Makna Slogan "From River to The Sea" Dalam Perjuangan Palestina, Begini Sejarahnya

| 02 Nov 2023 21:05
Makna Slogan
Ilustrasi Palestina. (Wikimedia Commons/Ahmed Abu Hameeda)

ERA.id - Dalam aksi solidaritas untuk Palestina di seluruh dunia, bergema slogan 'from the river to the sea, Palestine will be free' atau 'dari sungai hingga laut, Palestina akan merdeka'. Selama beberapa dekade, slogan tersebut sudah beredar di kalangan warga Palestina dan aktivis pro-Palestina.

Slogan ini mengacu pada pembebasan wilayah yang berlokasi di antara sungai Yordan dan Laut Mediterania di wilayah bersejarah Palestina. Namun banyak pula warga Israel dan pendukung Israel mengklaim bahwa secara efektif slogan tersebut menyerukan genosida dan menyiratkan kehancuran Israel.
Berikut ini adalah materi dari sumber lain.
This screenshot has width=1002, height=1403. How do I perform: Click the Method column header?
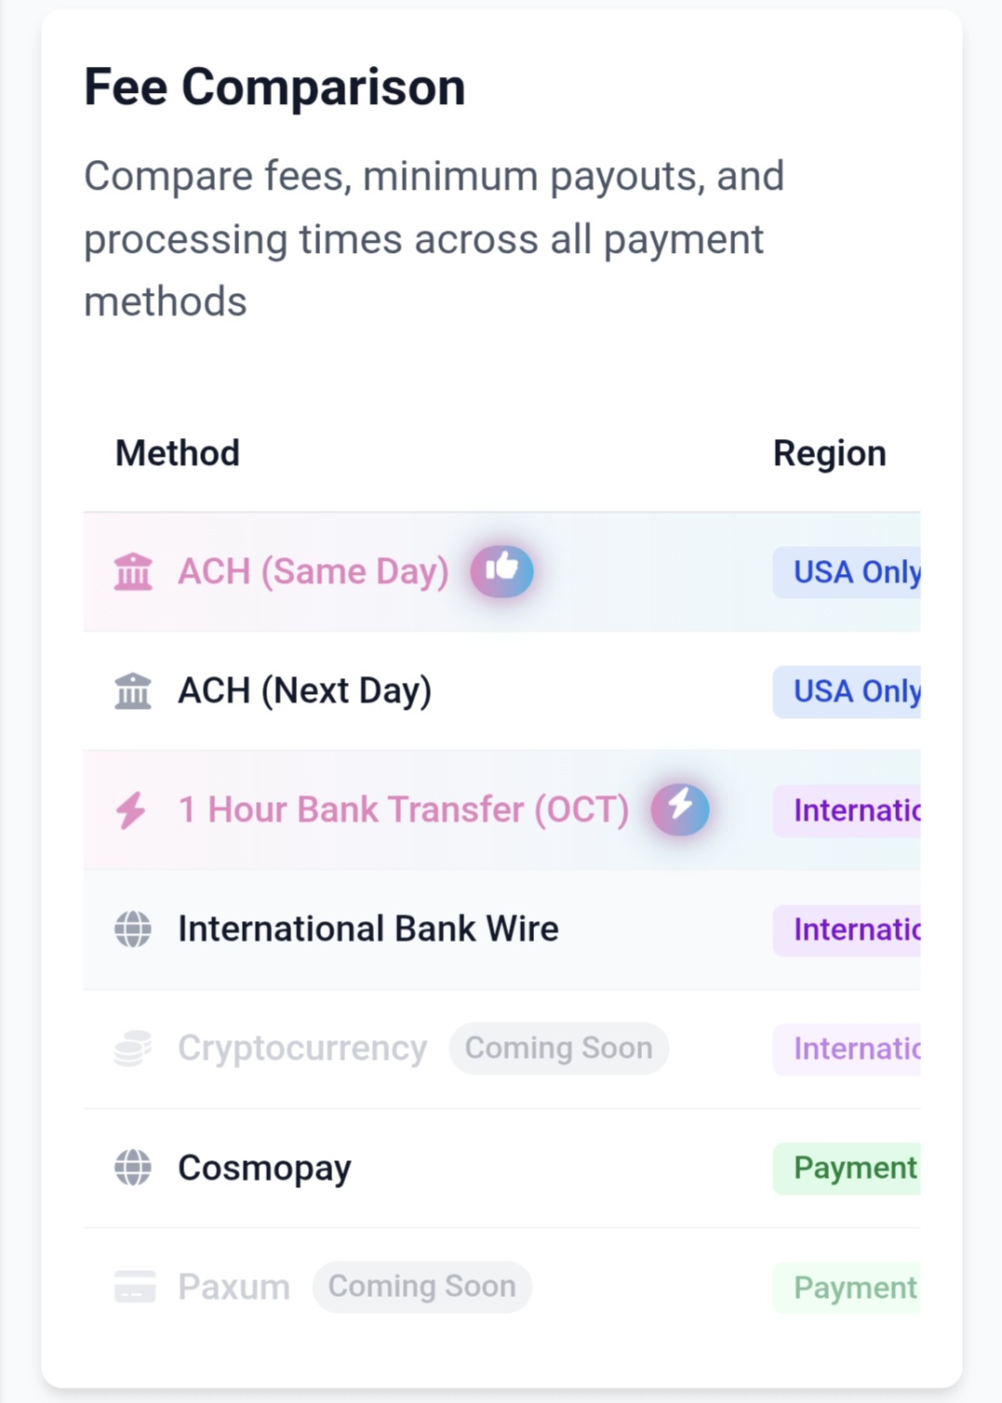[x=178, y=454]
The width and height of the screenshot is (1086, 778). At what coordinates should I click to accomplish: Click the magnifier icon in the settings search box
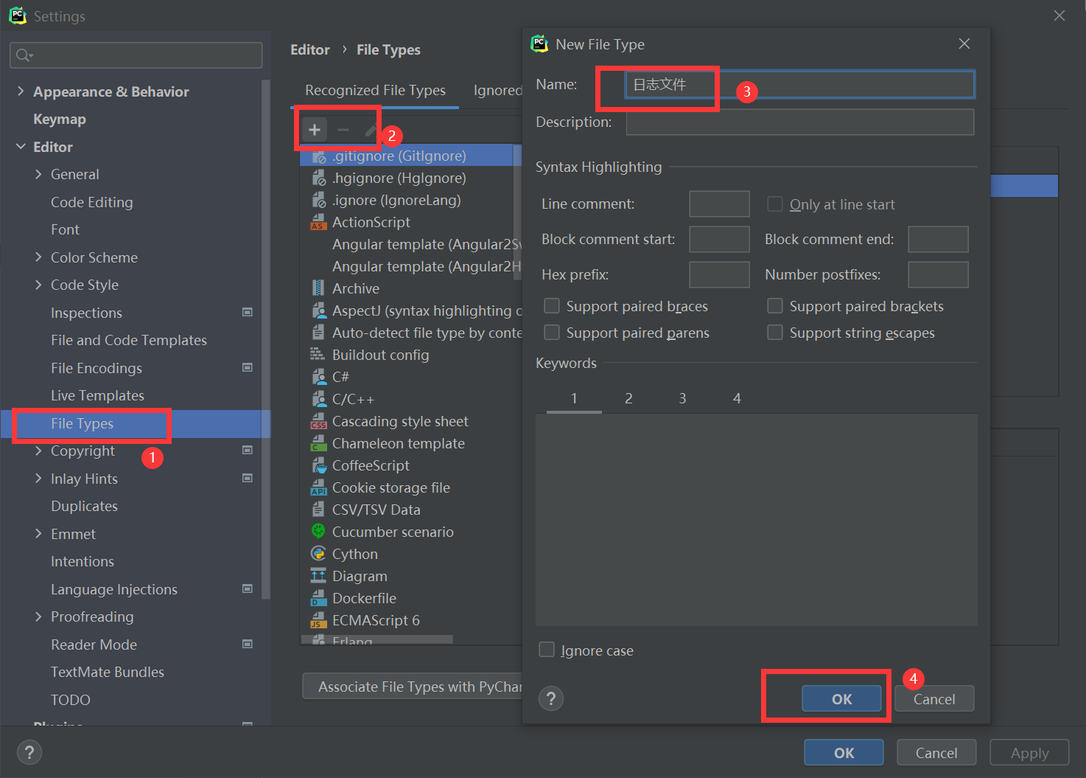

Pada pertengahan Oktober, polisi di Wina menetapkan larangan terhadap protes pro-Palestina atas dasar slogan tersebut. Polisi mengklaim slogan tersebut merupakan seruan untuk menjalankan kekerasan.

Sementara Polisi Metropolitan London menyebutkan, mereka tidak akan melakukan penangkapan terhadap pengunjuk rasa yang meneriakkan slogan tersebut pada protes pro-Palestina pada akhir pekan lalu. Namun, menteri dalam negeri Inggris secara terbuka telah menyatakan, polisi harus turun tangan, sebab slogan tersebut merupakan sebuah ekspresi dari keinginan yang kuat untuk menghapus Israel dari dunia.

Perubahan wilayah Palestina dan Israel (Sumber:ikadi.or.id)

Asal-usul Slogan “From River to The Sea, Palestine Will Be Free”

Kalimat “from river to the sea, Palestine will be free” bermula dari perdebatan awal mengenai pembagian wilayah pada tahun 1940-an. Middle East Eye melaporkan, ketika Kerajaan Inggris mengakhiri mandatnya untuk menguasai Palestina, Perserikatan Bangsa-Bangsa (PBB) yang pada saat itu baru terbentuk memberi usul untuk membagi wilayah tersebut menjadi negara Yahudi dan Palestina.

Rencana ini akan membuat 62 persen wilayah tersebut berada di bawah kendali Israel, sehingga para pemimpin Arab dengan keras menolaknya. Setelah penarikan mundur Inggris, perang pun pecah, yang mengakibatkan lebih dari 700.000 warga Palestina terusir dari rumah mereka dalam peristiwa yang dikenal sebagai Nakba, atau "malapetaka".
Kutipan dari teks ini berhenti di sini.